The study of Joseph Conrad, Virginia Woolf, Charles Dickens and T S Eliot now comes to Royal Holloway College students "in association with" the publisher Penguin Classics, in the latest attempt to bring commerce to the quiet world of academia.

The publisher's famous penguin logo will even grace the Egham college's prospectus under the deal, the first in which a university arts course has been linked to a commercial sponsor. Editors at Penguin now hope that the idea will be taken up at universities across Britain and abroad.

Under the three-year deal Penguin will supply pounds 3,500 worth of books for the college library and offer discounts worth about pounds 40 to students buying classic texts. In return, a string of undergraduate and postgraduate courses will bear the Penguin name.

Royal Holloway's Head of English, Professor Kiernan Ryan, said: "People were anxious about being tainted; that the high spiritual value of literature and poetry was being linked with commercialism, but it's a sign of the times in the new Blairite world. I can hear people's cries of our selling out, but they will be clouded by envy that they did not think of it themselves."

The deal, the brainchild of Dr Robert Mighall, editor of Penguin Classics, and the English lecturer Dr Robert Eaglestone, is part of a trend towards increasing commercial sponsorship of universities. Private-sector finance pays for many university buildings, and controversy has raged over business sponsorship of professorships and research posts.

It is also the latest salvo in the battle for supremacy in publishing. Classic literature has become a million-pound-a-year business. But it is fiercely competitive, with cut-price editions of classic novels attacking the sales of academic paperbacks that include learned essays and footnotes.

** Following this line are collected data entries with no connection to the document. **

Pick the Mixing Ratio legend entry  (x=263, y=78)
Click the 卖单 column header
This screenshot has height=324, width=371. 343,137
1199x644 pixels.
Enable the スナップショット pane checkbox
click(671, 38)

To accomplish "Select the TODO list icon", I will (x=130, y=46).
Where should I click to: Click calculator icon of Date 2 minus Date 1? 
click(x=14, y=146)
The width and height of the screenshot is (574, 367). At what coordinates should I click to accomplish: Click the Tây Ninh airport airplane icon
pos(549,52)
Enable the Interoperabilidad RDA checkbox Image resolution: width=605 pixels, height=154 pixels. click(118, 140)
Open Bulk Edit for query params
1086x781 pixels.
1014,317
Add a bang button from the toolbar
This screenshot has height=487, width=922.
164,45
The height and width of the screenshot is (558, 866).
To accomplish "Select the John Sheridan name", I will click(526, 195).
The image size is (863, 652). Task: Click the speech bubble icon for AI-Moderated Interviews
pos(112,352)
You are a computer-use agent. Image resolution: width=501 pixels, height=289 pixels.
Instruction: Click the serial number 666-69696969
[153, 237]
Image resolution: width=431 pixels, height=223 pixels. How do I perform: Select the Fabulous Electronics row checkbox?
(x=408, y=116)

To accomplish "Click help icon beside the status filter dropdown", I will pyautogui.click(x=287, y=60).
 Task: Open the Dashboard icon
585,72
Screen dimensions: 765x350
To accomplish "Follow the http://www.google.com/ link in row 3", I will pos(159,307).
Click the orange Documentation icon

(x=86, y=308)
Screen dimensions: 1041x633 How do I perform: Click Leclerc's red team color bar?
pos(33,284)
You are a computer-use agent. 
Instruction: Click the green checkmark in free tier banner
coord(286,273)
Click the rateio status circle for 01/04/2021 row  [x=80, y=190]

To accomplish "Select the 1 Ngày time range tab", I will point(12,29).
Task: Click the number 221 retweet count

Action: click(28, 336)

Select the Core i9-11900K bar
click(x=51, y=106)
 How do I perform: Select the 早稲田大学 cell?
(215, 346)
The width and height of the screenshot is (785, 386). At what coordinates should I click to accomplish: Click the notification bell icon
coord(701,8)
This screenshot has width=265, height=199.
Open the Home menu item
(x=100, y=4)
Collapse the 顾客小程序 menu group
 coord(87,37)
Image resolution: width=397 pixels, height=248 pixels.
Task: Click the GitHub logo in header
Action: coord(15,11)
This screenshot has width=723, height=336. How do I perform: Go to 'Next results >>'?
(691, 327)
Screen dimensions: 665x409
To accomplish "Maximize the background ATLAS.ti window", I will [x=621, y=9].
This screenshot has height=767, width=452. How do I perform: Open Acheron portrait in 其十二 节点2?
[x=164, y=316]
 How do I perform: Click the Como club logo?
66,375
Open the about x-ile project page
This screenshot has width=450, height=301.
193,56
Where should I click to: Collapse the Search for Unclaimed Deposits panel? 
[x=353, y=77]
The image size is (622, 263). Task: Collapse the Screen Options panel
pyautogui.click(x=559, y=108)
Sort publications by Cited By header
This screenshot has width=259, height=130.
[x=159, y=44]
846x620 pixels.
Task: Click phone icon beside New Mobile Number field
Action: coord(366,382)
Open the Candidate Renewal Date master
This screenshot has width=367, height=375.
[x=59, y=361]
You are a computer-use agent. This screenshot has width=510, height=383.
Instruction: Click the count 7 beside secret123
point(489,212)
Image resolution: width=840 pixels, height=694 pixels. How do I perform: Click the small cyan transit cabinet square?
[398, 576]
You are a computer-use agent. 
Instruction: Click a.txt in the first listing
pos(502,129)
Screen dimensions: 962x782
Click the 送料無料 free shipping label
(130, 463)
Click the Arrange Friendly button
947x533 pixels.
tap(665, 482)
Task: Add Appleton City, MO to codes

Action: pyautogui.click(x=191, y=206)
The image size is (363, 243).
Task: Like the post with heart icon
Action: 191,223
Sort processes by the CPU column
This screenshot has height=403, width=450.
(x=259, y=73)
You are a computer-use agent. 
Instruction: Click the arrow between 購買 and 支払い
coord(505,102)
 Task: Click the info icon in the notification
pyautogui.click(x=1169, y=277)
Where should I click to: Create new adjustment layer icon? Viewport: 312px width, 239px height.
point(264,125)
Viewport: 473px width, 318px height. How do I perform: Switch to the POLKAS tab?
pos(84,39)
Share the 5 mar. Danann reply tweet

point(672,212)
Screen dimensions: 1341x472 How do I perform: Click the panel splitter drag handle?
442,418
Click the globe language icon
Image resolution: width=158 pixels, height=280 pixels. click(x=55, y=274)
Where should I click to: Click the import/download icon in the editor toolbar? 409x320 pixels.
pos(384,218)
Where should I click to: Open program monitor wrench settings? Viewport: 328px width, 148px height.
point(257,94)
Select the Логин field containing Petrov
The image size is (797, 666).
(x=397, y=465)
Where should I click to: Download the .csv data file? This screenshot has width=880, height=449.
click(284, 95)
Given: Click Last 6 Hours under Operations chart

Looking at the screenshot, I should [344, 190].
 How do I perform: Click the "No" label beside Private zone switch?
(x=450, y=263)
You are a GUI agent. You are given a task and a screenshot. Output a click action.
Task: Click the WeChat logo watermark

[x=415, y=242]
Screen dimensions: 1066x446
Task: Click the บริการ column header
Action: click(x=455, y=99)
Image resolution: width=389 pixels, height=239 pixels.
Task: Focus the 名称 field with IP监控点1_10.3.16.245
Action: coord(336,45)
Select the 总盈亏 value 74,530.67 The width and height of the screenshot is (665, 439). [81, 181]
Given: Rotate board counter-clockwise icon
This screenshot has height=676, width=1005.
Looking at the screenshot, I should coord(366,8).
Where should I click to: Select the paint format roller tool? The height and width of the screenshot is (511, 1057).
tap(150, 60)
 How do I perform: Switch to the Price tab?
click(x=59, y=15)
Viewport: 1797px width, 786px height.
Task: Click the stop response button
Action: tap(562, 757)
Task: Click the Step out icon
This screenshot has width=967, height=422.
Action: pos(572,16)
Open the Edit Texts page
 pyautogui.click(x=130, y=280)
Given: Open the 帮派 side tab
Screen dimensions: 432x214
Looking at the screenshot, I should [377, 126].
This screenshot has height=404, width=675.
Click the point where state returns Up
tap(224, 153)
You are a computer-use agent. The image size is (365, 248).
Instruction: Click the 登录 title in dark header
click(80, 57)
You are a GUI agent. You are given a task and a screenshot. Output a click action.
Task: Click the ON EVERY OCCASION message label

Dr Mighall said: "Brand loyalty is the key thing. If academics know they can rely on us to supply what they need, which is reliable and reputable texts, it's worth spending the extra on an edition of Jane Eyre.

"We're aware that students are some of our major customers, and we're keen to put something back into the academic community."

Dr Eaglestone stressed that the deal would not compromise academic freedom. He said: "The English department will always recommend the best edition whether it's published by Penguin or not. This is simply providing more resources to help students learn and help research in the college."

The Association of University Teachers urged caution. A spokeswoman said: "After 15 years of cuts, higher education is forced to accept things it would not have considered 20 years ago. People in universities are using their creativity to find any way to get money."